### What to do
The lines to be copied are those below that contain "signal".

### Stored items
Content starts

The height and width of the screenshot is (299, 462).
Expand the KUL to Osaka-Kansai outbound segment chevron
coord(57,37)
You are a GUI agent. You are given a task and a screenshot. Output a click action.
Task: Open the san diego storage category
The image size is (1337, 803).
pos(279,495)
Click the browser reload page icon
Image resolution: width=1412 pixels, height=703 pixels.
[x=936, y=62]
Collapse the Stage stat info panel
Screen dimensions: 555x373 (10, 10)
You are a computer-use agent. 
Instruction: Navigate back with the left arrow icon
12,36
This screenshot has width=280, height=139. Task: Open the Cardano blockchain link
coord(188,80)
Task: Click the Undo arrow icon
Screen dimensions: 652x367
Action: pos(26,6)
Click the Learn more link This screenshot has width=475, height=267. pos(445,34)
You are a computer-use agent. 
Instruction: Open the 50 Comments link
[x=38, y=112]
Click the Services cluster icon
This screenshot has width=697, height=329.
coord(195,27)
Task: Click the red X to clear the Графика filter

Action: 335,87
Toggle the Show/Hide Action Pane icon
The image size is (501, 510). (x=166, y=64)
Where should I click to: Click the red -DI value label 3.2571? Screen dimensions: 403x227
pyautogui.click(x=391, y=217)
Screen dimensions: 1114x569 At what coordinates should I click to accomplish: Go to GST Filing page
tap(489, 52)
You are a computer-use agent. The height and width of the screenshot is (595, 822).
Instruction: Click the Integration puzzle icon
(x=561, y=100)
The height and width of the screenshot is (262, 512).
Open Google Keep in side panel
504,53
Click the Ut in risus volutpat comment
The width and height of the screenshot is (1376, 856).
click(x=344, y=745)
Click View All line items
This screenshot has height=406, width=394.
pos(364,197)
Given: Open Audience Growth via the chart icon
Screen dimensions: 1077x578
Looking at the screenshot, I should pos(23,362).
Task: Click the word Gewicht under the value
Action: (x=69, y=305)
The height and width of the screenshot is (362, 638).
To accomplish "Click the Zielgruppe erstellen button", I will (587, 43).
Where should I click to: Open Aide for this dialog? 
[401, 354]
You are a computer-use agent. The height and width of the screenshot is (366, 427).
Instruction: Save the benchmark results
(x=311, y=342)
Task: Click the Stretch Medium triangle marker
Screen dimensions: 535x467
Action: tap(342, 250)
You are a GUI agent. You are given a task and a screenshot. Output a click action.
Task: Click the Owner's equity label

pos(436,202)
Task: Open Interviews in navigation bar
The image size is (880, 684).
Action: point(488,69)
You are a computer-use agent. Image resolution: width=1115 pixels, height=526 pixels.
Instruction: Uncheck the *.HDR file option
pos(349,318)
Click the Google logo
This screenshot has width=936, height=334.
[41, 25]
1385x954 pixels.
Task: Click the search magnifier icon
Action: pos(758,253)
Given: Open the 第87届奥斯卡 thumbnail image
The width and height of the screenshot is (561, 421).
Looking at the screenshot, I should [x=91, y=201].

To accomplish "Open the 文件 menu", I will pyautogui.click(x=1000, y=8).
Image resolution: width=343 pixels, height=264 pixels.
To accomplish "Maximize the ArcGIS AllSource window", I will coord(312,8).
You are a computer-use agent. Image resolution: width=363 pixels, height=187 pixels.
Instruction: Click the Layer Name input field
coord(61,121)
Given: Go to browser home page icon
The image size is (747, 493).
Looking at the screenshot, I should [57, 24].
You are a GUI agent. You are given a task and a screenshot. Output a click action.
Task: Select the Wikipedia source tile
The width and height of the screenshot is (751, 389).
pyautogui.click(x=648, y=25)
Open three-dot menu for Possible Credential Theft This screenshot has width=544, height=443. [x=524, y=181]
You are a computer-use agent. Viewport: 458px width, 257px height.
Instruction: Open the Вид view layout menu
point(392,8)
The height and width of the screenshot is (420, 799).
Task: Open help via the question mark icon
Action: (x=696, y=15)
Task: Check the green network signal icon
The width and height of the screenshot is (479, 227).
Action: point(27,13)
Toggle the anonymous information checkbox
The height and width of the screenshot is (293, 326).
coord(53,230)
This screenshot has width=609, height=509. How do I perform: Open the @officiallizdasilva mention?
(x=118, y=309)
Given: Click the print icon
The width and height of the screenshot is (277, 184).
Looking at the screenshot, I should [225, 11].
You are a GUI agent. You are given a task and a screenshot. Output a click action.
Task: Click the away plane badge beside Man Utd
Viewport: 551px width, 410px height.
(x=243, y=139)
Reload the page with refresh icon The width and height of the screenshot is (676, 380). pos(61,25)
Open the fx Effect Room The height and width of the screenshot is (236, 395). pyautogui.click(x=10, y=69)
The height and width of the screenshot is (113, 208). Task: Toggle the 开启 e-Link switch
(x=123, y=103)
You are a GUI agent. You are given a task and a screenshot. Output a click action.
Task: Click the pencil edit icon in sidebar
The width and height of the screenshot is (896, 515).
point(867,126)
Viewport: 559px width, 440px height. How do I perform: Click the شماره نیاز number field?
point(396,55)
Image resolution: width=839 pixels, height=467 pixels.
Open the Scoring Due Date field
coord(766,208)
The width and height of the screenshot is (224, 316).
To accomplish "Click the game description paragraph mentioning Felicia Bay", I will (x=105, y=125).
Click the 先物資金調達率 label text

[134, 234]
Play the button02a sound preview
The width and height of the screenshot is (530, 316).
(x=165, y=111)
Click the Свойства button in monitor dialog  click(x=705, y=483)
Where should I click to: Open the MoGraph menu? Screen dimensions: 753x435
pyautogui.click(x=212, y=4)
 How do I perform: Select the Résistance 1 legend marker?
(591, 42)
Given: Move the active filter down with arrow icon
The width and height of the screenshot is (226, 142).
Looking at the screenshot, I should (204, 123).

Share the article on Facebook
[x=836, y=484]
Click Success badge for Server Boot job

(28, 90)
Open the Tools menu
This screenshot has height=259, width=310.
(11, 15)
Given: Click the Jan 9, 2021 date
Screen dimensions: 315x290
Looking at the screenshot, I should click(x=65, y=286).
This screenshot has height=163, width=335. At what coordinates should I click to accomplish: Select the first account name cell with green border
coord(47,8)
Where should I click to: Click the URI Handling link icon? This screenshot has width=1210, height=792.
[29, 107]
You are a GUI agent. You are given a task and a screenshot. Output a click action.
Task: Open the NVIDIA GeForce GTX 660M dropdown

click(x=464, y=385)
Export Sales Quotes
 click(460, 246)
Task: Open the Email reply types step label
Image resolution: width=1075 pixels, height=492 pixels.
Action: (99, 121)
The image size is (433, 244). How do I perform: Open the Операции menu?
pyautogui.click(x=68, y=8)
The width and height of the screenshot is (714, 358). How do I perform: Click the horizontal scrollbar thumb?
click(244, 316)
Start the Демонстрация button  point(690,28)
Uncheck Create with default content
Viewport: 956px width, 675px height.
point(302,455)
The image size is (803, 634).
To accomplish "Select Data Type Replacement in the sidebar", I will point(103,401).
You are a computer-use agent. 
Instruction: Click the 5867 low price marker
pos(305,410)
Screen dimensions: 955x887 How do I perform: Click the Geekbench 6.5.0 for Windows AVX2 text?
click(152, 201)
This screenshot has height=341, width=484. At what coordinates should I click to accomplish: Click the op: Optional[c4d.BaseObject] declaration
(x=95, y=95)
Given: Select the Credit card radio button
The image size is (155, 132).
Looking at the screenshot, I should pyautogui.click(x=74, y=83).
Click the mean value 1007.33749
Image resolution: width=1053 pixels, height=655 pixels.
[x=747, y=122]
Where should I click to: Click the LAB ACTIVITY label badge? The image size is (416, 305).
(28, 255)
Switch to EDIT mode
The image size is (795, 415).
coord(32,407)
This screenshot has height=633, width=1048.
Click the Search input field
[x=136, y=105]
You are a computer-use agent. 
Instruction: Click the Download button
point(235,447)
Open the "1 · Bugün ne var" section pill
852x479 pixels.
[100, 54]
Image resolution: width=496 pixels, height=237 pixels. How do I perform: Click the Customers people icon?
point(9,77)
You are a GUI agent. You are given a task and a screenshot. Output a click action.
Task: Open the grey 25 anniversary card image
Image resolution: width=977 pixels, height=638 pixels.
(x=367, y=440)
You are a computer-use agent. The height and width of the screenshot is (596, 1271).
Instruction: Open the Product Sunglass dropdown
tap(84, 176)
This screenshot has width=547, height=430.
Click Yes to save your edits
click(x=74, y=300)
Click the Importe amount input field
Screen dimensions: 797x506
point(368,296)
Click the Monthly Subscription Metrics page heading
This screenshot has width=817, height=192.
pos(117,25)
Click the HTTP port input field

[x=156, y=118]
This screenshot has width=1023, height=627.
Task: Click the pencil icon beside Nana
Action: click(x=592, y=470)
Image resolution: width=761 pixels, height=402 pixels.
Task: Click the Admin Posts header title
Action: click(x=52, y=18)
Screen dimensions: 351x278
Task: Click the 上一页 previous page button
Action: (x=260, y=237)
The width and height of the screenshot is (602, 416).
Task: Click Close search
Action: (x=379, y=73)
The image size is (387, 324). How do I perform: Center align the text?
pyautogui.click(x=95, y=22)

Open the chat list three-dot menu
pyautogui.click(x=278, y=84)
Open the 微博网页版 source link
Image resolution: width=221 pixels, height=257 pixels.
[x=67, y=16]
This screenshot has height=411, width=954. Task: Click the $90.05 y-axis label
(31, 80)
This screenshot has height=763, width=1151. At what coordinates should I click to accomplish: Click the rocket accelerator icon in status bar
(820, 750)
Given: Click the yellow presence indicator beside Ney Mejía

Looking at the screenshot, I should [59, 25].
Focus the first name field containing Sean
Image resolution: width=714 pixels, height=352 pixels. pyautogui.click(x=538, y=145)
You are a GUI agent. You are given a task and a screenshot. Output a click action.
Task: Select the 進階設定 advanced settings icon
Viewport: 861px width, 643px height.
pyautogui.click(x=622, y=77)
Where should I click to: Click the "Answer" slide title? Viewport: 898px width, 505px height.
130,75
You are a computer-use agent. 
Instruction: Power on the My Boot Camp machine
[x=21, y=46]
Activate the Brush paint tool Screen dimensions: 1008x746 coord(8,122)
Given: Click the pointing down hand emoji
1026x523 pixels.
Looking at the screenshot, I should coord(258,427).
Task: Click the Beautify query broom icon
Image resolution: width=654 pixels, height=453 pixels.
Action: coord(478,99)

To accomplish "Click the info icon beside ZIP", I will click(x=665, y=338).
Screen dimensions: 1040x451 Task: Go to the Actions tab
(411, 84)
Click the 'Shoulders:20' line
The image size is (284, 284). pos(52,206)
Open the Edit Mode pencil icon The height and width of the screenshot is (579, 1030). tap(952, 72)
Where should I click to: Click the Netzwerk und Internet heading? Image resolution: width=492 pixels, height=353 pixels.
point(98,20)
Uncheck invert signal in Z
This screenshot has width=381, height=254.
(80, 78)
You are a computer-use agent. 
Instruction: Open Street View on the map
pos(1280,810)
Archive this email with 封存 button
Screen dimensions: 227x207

Content ends

### Solution to the problem
Task: Check the green network signal icon
Uncheck invert signal in Z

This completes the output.